SELECTED TEXT:
Implementation details that matter:

  1. Use a fast, cheap model for context generation (Haiku/Flash, not Opus/GPT-4). The context is a brief summary, not complex reasoning.

  2. Use prompt caching for the document portion. The same large document is sent N times (once per chunk). Caching the document tokens reduces preprocessing cost by approximately 90%.

  3. Anthropic reports $1.02 per million tokens with prompt caching for contextual retrieval preprocessing. This is the real production cost benchmark.

  4. The generated context is not shown to users. It only affects the embedding and BM25 index.

Late Chunking: ContextAware Embeddings

Late chunking (Günther et al., Jina AI, 2024) addresses context loss through a different mechanism. Rather than generating context text to prepend, it processes the full document through the embedding model first, then chunks the resulting token embeddings.

In standard chunking:

  1. Split document into chunks
  2. Embed each chunk independently
  3. Each chunk embedding lacks document-level context

In late chunking:

  1. Pass the full document through the embedding model's transformer layers
  2. Extract token-level embeddings (each token has its own embedding that incorporates bidirectional attention over the full document)
  3. Apply mean pooling to the token embeddings for each chunk's token range

Each chunk embedding now incorporates information from the full document context, because the transformer's attention mechanism operated over the full sequence when computing each token's representation.

import torch
import numpy as np
from transformers import AutoTokenizer, AutoModel
 
def late_chunking_embed(
    text: str,
    chunk_boundaries: list[tuple[int, int]],  # (start_char, end_char) pairs
    model_name: str = "jinaai/jina-embeddings-v2-base-en",
    max_length: int = 8192,
) -> list[np.ndarray]:
    """
    Embed chunks using late chunking: process full document, then chunk embeddings.
 
    chunk_boundaries: character-level boundaries for each chunk.
    Returns: list of embeddings, one per chunk.
    """
    tokenizer = AutoTokenizer.from_pretrained(model_name, trust_remote_code=True)
    model = AutoModel.from_pretrained(model_name, trust_remote_code=True)
    model.eval()

RECORDS SUPPLIED:

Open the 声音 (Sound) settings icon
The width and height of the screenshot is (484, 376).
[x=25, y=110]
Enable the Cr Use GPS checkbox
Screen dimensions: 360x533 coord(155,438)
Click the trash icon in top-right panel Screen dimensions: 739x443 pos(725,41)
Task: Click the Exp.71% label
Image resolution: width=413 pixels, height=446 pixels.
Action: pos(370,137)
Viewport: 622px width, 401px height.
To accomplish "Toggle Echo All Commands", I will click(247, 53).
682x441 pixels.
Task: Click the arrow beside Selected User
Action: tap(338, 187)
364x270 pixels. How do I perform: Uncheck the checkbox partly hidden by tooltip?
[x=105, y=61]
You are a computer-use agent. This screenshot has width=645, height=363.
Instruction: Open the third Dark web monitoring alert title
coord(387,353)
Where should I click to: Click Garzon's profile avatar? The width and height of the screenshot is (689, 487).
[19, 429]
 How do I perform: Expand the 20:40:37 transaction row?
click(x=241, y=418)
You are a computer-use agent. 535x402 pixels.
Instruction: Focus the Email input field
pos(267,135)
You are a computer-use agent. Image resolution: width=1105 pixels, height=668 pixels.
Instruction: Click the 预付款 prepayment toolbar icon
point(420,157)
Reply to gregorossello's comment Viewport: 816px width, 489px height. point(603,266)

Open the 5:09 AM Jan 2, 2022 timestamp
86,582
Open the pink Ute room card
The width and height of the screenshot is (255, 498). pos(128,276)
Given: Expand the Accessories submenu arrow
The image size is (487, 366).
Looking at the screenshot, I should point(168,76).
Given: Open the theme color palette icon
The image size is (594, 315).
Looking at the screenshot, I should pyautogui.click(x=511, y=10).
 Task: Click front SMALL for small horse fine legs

TASK DETAILS:
Supply what comes next in the text on late chunking, picking up after its last line. You won't need the material for this.

EXERCISE RESULT:
    # Tokenize the full document
    encoding = tokenizer(
        text,
        return_tensors="pt",
        return_offsets_mapping=True,  # Get char-to-token mapping
        max_length=max_length,
        truncation=True,
    )
 
    offset_mapping = encoding.pop("offset_mapping")[0]  # [n_tokens, 2]
 
    # Forward pass on full document
    with torch.no_grad():
        outputs = model(**encoding)
 
    # Token-level embeddings: [1, n_tokens, hidden_size]
    token_embeddings = outputs.last_hidden_state[0]  # [n_tokens, hidden_size]
 
    # Convert char boundaries to token boundaries using offset mapping
    chunk_embeddings = []
 
    for start_char, end_char in chunk_boundaries:
        # Find tokens that fall within this chunk's character range
        token_mask = (
            (offset_mapping[:, 0] >= start_char) &
            (offset_mapping[:, 1] <= end_char) &
            (offset_mapping[:, 0] < offset_mapping[:, 1])  # Exclude special tokens
        )
 
        chunk_tokens = token_embeddings[token_mask]
 
        if len(chunk_tokens) == 0:
            # Fallback: use nearest token
            chunk_tokens = token_embeddings[:1]
 
        # Mean pool the token embeddings for this chunk
        chunk_emb = chunk_tokens.mean(dim=0)
 
        # L2 normalize
        chunk_emb = chunk_emb / (chunk_emb.norm() + 1e-8)
        chunk_embeddings.append(chunk_emb.numpy())
 
    return chunk_embeddings
 
def get_sentence_boundaries(text: str) -> list[tuple[int, int]]:
    """
    Get character boundaries for sentence-level chunks.
    Better than fixed-size for late chunking since sentences are natural units.
    """
    import re
    boundaries = []
    # Split on sentence boundaries
    sentences = re.split(r'(?<=[.!?])\s+', text)
 
    pos = 0
    for sentence in sentences:
        start = text.find(sentence, pos)
        if start == -1:
            continue
        end = start + len(sentence)
        boundaries.append((start, end))
        pos = end
 
    return boundaries
 
# Benchmark: late chunking vs standard chunking on BeIR datasets
# Dataset          | Standard | Late Chunking | Improvement
# SciFact          | 64.20%   | 66.10%        | +1.9% nDCG@10
# TREC-COVID       | 63.36%   | 64.70%        | +1.3% nDCG@10
# NFCorpus         | 23.46%   | 29.98%        | +6.5% nDCG@10
# Effect increases with document length (as context from earlier text matters more)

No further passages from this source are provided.